[Opening SUPPLIED MATERIAL section]
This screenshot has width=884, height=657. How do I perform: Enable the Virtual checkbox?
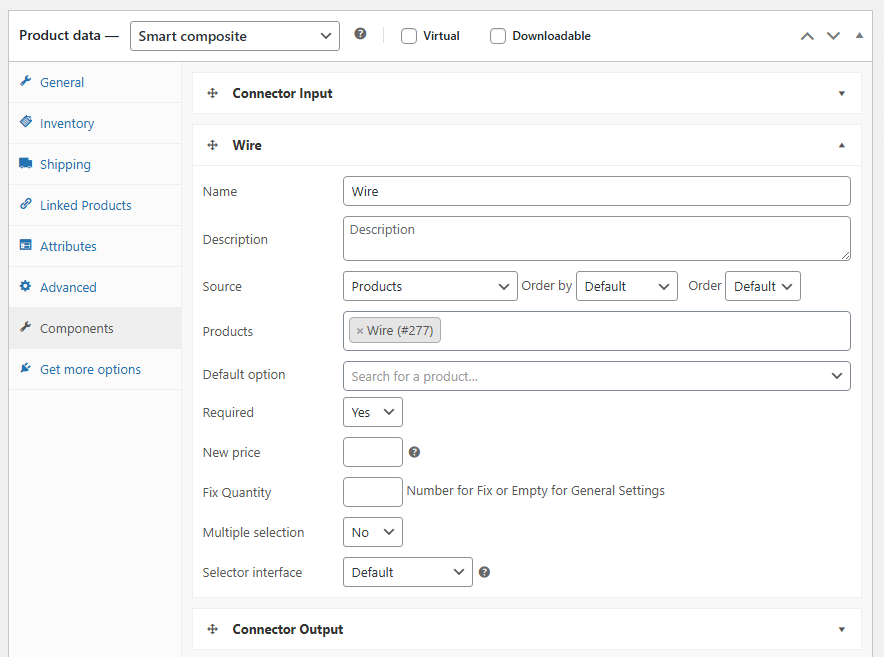pos(409,36)
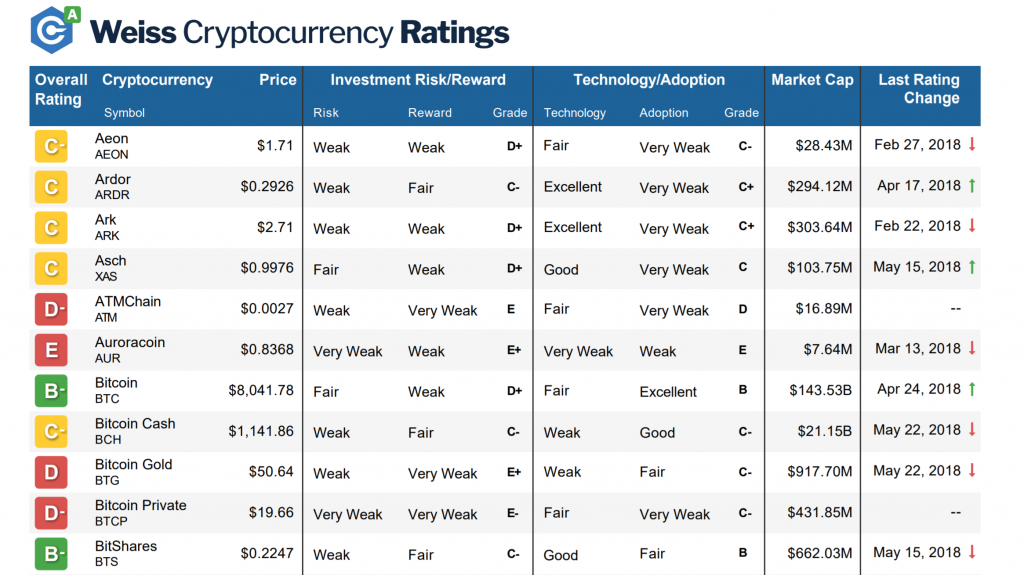Click the red down arrow beside Mar 13, 2018
1024x575 pixels.
(971, 349)
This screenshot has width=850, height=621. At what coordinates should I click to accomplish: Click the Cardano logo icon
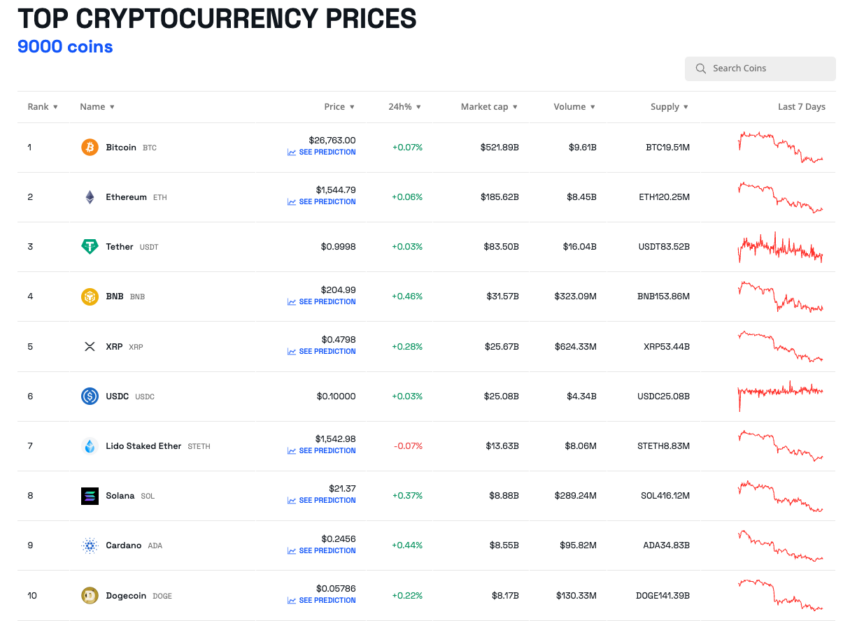[91, 545]
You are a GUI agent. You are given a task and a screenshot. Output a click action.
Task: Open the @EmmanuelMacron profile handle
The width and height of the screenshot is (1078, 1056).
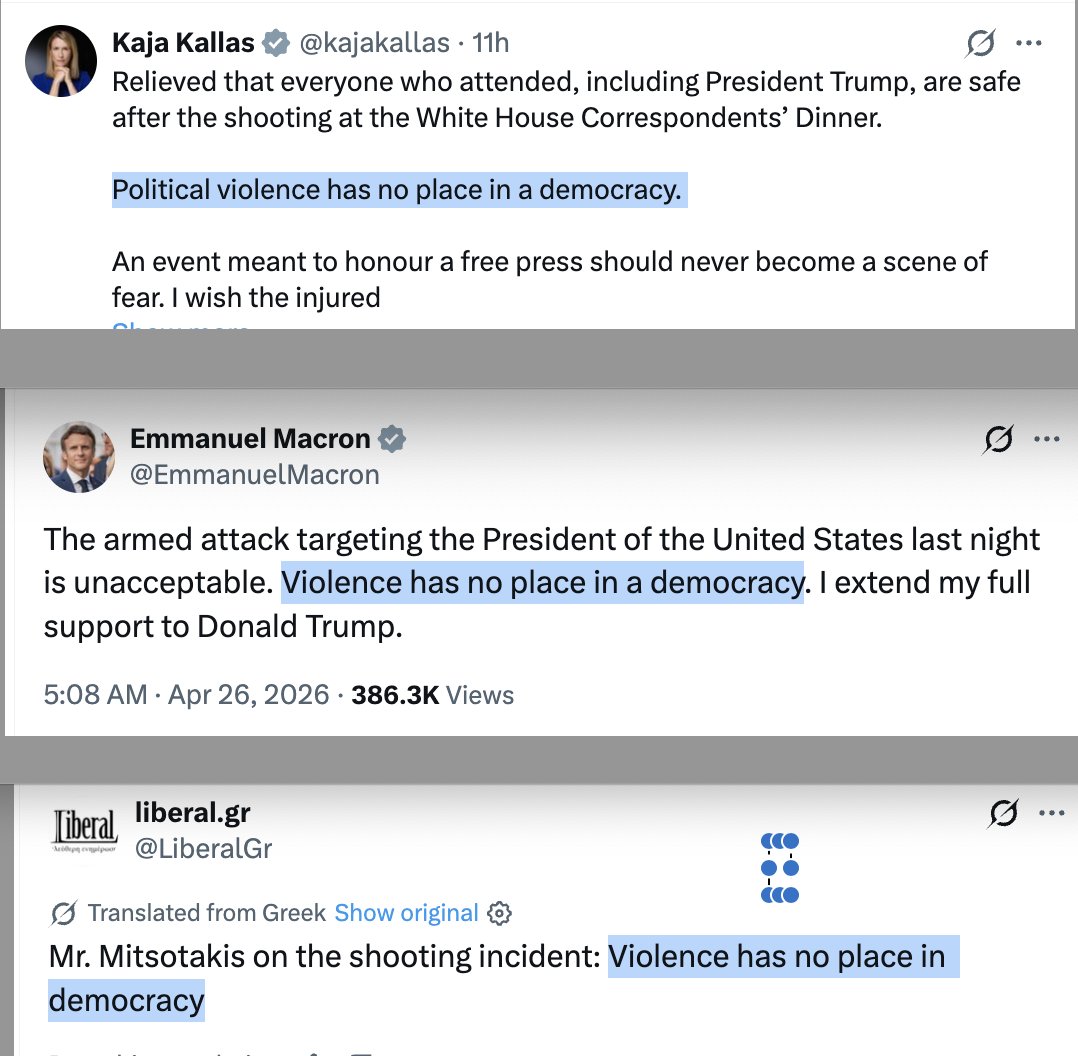coord(255,475)
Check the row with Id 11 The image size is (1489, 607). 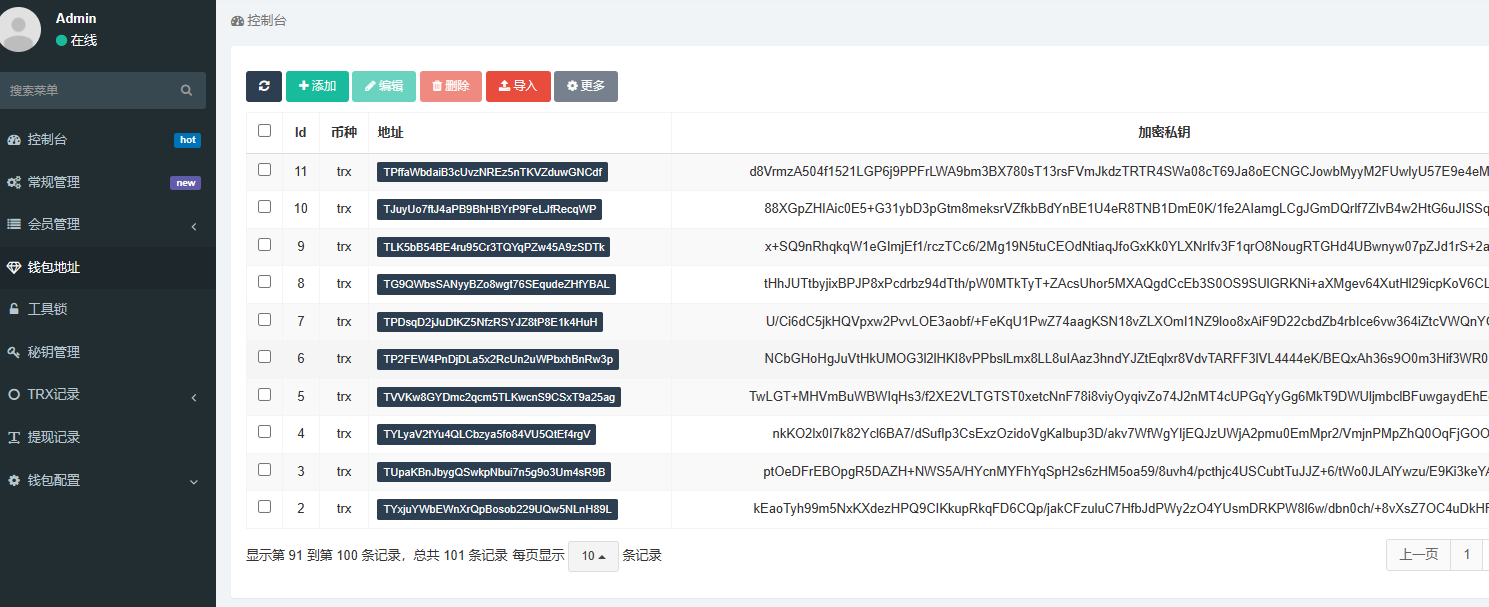(x=264, y=170)
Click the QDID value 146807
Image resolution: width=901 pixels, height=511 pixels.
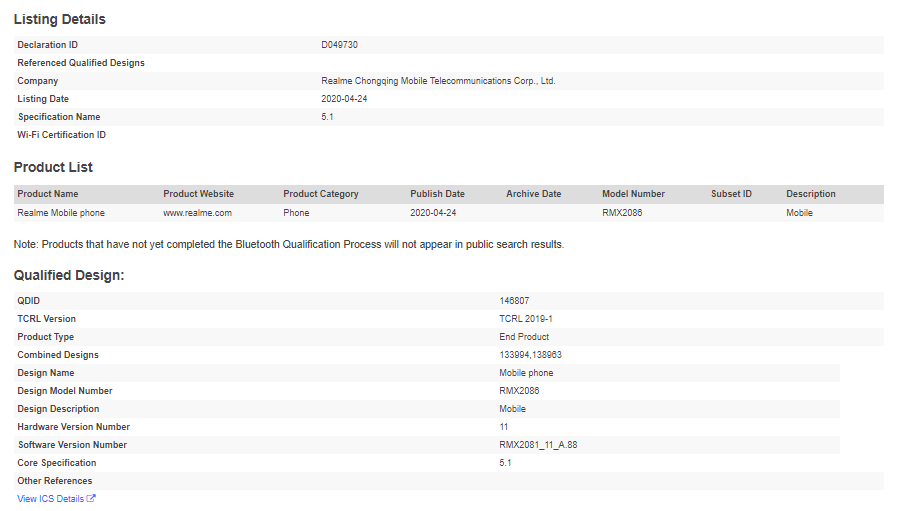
[Closing SUPPLIED MATERIAL section]
WHAT TO WORK ON:
Take the records above from their first line through the line with "Task: Open the @EmmanuelMacron profile handle" and set those lines down word for word, minus the pictures.

FINAL ANSWER:
This screenshot has width=884, height=657. How do I perform: Enable the Virtual checkbox?
pos(409,36)
Click the red down arrow beside Mar 13, 2018
1024x575 pixels.
(971, 349)
This screenshot has width=850, height=621. At what coordinates should I click to accomplish: Click the Cardano logo icon
[91, 545]
You are a GUI agent. You are given a task and a screenshot. Output a click action.
Task: Open the @EmmanuelMacron profile handle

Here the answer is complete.